- Question ID
-
2023_6807
- Legal act
- Directive 2013/36/EU (CRD)
- Topic
- Interest Rate Risk for Banking Book (IRRBB)
- Article
-
84
- Paragraph
-
6
- COM Delegated or Implementing Acts/RTS/ITS/GLs/Recommendations
- EBA/GL/2022/14 - Guidelines on interest rate risk arising from non-trading book activities
- Article/Paragraph
-
111
- Type of submitter
-
Credit institution
- Subject matter
-
Application of the behavioural assumption of a 5-year cap for non-maturity deposits
- Question
-
Regarding paragraph 111 of the Guidelines on Interest Rate Risk in the Banking Book (EBA/GL/2022/14), and in relation to Article 98(5a) of the CRD, could you please confirm that the behavioural assumption of a 5-year cap on the average repricing of non-maturing deposits should not be understood as a modelling requirement neither for the Supervisory Outlier Tests (SOT) nor for the ongoing management of interest rate risk but as an alternative and additional measure of interest rate risk that complements the existing IRBB management framework?

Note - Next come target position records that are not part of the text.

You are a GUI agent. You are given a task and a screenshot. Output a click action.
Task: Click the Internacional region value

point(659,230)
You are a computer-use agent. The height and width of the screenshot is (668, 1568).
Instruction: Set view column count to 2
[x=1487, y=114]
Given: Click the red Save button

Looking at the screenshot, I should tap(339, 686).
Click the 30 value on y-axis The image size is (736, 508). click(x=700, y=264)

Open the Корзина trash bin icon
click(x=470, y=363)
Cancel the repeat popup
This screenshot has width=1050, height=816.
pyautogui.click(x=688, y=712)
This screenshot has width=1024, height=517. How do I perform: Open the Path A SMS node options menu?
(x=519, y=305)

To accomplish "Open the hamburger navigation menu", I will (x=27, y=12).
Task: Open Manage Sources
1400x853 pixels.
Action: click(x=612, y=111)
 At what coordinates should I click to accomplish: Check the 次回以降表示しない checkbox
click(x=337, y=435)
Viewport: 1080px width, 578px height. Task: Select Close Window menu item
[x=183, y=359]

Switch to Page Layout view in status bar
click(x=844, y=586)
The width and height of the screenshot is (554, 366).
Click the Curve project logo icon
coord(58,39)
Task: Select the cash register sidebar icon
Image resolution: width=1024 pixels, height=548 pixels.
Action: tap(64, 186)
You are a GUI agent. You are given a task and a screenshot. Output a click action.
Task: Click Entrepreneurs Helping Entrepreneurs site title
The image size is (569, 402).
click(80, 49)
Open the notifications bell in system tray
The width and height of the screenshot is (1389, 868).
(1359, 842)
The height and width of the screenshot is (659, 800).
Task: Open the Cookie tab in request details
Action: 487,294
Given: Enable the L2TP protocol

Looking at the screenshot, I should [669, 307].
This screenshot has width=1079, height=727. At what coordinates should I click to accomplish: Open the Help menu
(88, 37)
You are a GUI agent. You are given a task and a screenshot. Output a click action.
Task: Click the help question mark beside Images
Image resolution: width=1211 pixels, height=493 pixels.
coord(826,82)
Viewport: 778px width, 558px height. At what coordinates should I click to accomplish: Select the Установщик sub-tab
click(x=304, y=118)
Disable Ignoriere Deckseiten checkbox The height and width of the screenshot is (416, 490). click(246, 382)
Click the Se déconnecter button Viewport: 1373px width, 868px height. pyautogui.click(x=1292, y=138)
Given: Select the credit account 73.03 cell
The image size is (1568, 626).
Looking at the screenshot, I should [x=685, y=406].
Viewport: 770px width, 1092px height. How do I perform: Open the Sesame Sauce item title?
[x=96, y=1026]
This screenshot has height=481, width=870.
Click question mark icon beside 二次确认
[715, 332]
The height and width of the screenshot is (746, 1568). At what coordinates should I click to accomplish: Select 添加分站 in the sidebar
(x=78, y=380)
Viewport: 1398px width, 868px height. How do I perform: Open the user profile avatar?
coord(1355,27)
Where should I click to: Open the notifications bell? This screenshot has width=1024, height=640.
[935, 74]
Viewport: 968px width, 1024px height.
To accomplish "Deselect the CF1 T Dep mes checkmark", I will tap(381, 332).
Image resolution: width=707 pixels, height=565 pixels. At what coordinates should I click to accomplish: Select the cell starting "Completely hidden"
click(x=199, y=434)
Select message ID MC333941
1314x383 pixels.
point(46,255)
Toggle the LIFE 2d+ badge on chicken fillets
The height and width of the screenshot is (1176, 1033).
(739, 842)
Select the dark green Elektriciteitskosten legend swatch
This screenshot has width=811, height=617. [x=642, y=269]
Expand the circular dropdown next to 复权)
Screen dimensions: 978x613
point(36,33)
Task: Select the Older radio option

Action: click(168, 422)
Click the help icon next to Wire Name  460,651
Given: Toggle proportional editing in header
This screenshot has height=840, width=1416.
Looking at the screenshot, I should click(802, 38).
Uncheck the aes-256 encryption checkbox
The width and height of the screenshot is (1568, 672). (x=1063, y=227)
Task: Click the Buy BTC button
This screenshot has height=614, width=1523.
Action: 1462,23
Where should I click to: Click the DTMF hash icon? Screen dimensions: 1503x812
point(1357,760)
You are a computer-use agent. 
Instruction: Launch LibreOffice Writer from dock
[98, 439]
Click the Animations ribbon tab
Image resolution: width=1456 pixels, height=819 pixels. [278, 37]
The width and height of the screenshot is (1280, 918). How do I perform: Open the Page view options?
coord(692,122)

- Background on the question
-
In the Guidelines on Interest Rate Risk in the Banking Book (EBA/GL/2022/14), paragraph 111 seems to impose a behavioural assumption of a 5-year cap on the average repricing of non-maturing deposits in the IRRBB management framework. On the other hand, Article 98(5a) of the CRD does not allow a behavioural assumption constraint for the Supervisory Outlier Tests. We therefore require a clarification on how to implement the behavioural assumption of a 5-year cap for non-maturity deposits mentioned in the Guidelines.
- Submission date
- Final publishing date
-
- Final answer
-
In the context of the measurement of IRRBB by an institution’s internal system, and where it comes in particular to IRRBB measurement assumptions, paragraph 111 of the EBA Guidelines (GL) on IRRBB and CSRBB establishes that, except for specific products referred to therein, the assumed behavioural repricing date for retail deposits, wholesale deposits from non-financial customers and operational deposits from financial customers, that do not have any specific repricing dates (non-maturity deposits), should be constrained to a maximum weighted average repricing date of 5 years, where this 5-year cap applies to the full amount (core and non-core) of the aggregate portfolio of those deposits and separately for each currency.
First, as a general condition and following paragraphs 5 and 19, the application of the GL, including the 5-year cap, for institutions implementing internal systems for the purposes of the identification, evaluation, management and mitigation of IRRBB, is confined to interest rate sensitive instruments in the banking book.
Second, the EBA final report on the GL on IRRBB and CSRBB explains that the inclusion of the 5-year cap in the GL responded to the particular interest rate environment at that moment with the anticipation that a higher volatility in NMDs could be triggered by the specific environment of repeated high increases in rates.
Generally, the GL (paragraph 16) establish that institutions should identify their existing and prospective exposures to IRRBB and CSRBB in a proportionate manner, depending on the level, complexity and riskiness of their non-trading book positions, taking into account their business model, their strategies and the business environment they operate in or intend to operate in.
More specifically, in the context of measurement of IRRBB by an institution’s internal system, paragraph 103 envisages that institutions should determine IRRBB measurement assumptions, including behavioural assumptions, in a proportionate manner and in alignment with business strategies.
Institutions are expected to comply with the 5-year cap which targets the prudent treatment of deposits without a specified maturity.
On the basis of its specific business model, the institution could demonstrate to the competent authority the possible unintended effects of the 5-year cap in a way that the outcome of the application of the cap, versus its non-application, would, given its exceptional case, not be the expected one or would be a counterintuitive one. In this context the competent authority would assess the outcome of the application of the cap in its global supervisory judgment of the IRRBB exposure of the bank in the context of its specific business model. The assessment of the supervisor will be supported by the EBA ongoing scrutiny plans on possible unintended effects of some aspects of the GLs as communicated when publishing the GLs.
- Status
-
Final Q&A
- Answer prepared by
-
Answer prepared by the EBA.
Disclaimer
The Q&A refers to the provisions in force on the day of their publication. The EBA does not systematically review published Q&As following the amendment of legislative acts. Users of the Q&A tool should therefore check the date of publication of the Q&A and whether the provisions referred to in the answer remain the same.